CITATION: Cherwell Creek Coal Pty Ltd v BHP Queensland Coal Investments Pty Ltd & Ors (No 20) [2019] QLC 37
PARTIES: Cherwell Creek Coal Pty Ltd
ACN 063 763 002
(applicant)
v

BHP Queensland Coal Investments Pty Ltd
ACN 063 763 002
QCT Resources Pty Ltd
ACN 010 808 705
BHP Coal Pty Ltd
ACN 010 595 721
Mitsubishi Development Pty Ltd
ACN 009 779 873
QCT Investments Pty Ltd
ACN 010 487 831
Umal Consolidated Pty Ltd
ACN 000 767 386
QCT Mining Pty Ltd
ACN 010 487 840
(respondents)

and

QCoal Pty Ltd
ABN 99 010 911 234
Drake Coal Pty Ltd
ACN 138 221 600
Drake Mine Management Pty Ltd
ACN 612 261 453
QCoal Sonoma Pty Ltd
ACN 117 116 784
QCoal Sonoma Washplant Operations Pty Ltd
ACN 160 686 993
QCoal Drake Holdings Pty Ltd
ACN 142 403 389
Northern Hub (Drake) Pty Ltd
ACN 609 547 033
(the affected parties)

FILE NO: MRA1332-08
DIVISION: General Division
PROCEEDING: Applications for non-party disclosure
DELIVERED ON: 6 September 2019
DELIVERED AT: Brisbane
HEARD ON: 19 July 2019
HEARD AT: Brisbane
PRESIDENT: FY Kingham
ORDERS:

The applications which are filed documents 461, 462, 463, 464, 465, 466, 467, 468, 469 and 471 are adjourned for further hearing on a date to be fixed by the Registrar after both of the following have occurred:1.          

all joint expert reports are filed; and(a)      

the parties have either:(b)     

revised their pleadings, or(i)         

informed the Court they do not intend to revise their pleadings,(ii)        

as a result of the joint expert reports.

Costs are reserved. 2.          

The applications which are filed documents 449 and 470 are dismissed with no order as to costs. 3.          

CATCHWORDS:

PROCEDURE – CIVIL PROCEEDINGS IN STATE AND TERRITORY COURTS – DISCOVERY AND INTERROGATORIES – DISCOVERY AND INSPECTION OF DOCUMENTS – PRODUCTION AND INSPECTION OF DOCUMENTS – GENERAL MATTERS – DOCUMENTS IN POSSESSION OF NON-PARTY – where the respondents applied to lift the stay of 10 notices of non-party disclosure – where the principle ground of objection to the notices was relevance – where the applicant had indicated it would refine its pleadings once all joint expert reports were filed – where the applications were adjourned with no order as to costs until the pleadings are revised

Uniform Civil Procedure Rules 1999 r 242(1)(a)
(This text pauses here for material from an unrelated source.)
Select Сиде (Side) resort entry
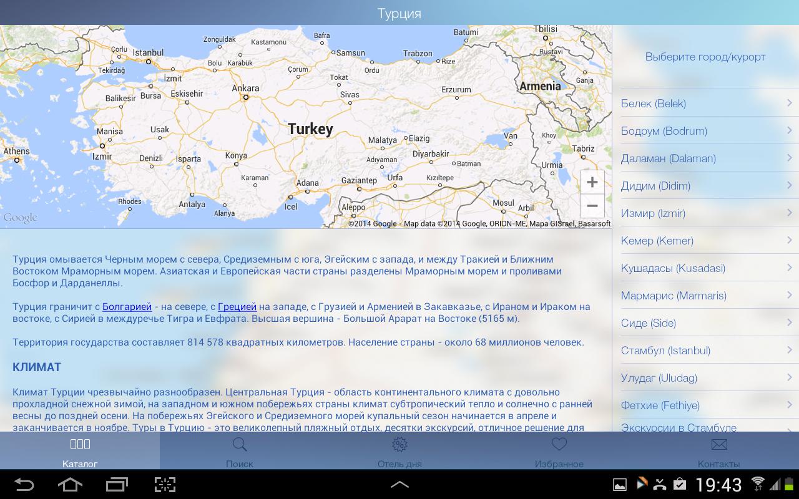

Creswick & Ors v Creswick [2009] QSC 219, applied
Cherwell Creek Coal Pty Ltd v BHP Queensland Coal Investments Pty Ltd & Ors(No 15) [2018] QLC 39, considered

APPEARANCES: SJ Webster (instructed by Allens) for the respondents
DP O’Brien QC with T Jackson (instructed by GRT Lawyers) for the affected parties
  1. BHP and the other respondents (BMA) to a claim for compensation by Cherwell Creek Coal Pty Ltd have applied to lift the stay of 10 notices of non-party disclosure it issued in these proceedings.

  1. The notices seek documents about approaches for finance by, or on behalf of affected third party companies, which are members of the QCoal Group. The notices seek documents created in the period between March 2016 or May 2016, depending on the notice, and December 2017.
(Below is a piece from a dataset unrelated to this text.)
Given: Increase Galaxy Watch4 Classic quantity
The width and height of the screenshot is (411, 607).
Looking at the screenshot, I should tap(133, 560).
  1. The objections of the affected third parties had the effect of staying the notices.[1] The grounds of objection are lack of relevance, the breadth of the descriptions of the categories of documents, and the commercially sensitive and confidential nature of the documents.

    [1]Uniform Civil Procedure Rules 1999 r 246.
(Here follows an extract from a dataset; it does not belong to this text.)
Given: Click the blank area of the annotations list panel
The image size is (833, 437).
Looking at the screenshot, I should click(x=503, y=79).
  1. Dealing with the three grounds in reverse order, the parties agree the Court could deal with the third objection by making orders to restrict access to any confidential material.

  1. As for the second objection, BMA is open to revising the description of the categories of documents. During argument, counsel for BMA said the objective was to secure documents that would reveal the extent of QCoal’s capacity to secure refinance.[2] BMA did not need to understand everything about the motivation for and fate of those applications. However, BMA does seek information about the nature of QCoal’s financial status during the period identified, and the reasons financiers gave for their decisions on any refinance applications.

    [2]T 1-16, line 19 to T 1-17, line 20.

  1. The sharp contest between BMA and the affected parties is about the first ground, the relevance of the documents. BMA makes its argument about relevance on a strict reading of the pleadings. It relies on observations about the pleadings in another disclosure decision in this case.[3] Then, I referred to BMA’s submission that the effect of Cherwell Creek’s particulars (filed on 26 April 2017) was that QCoal’s ability to support Cherwell Creek between 2008 and 2017 is in issue. I observed that Cherwell Creek did not contest that interpretation of the pleadings.[4]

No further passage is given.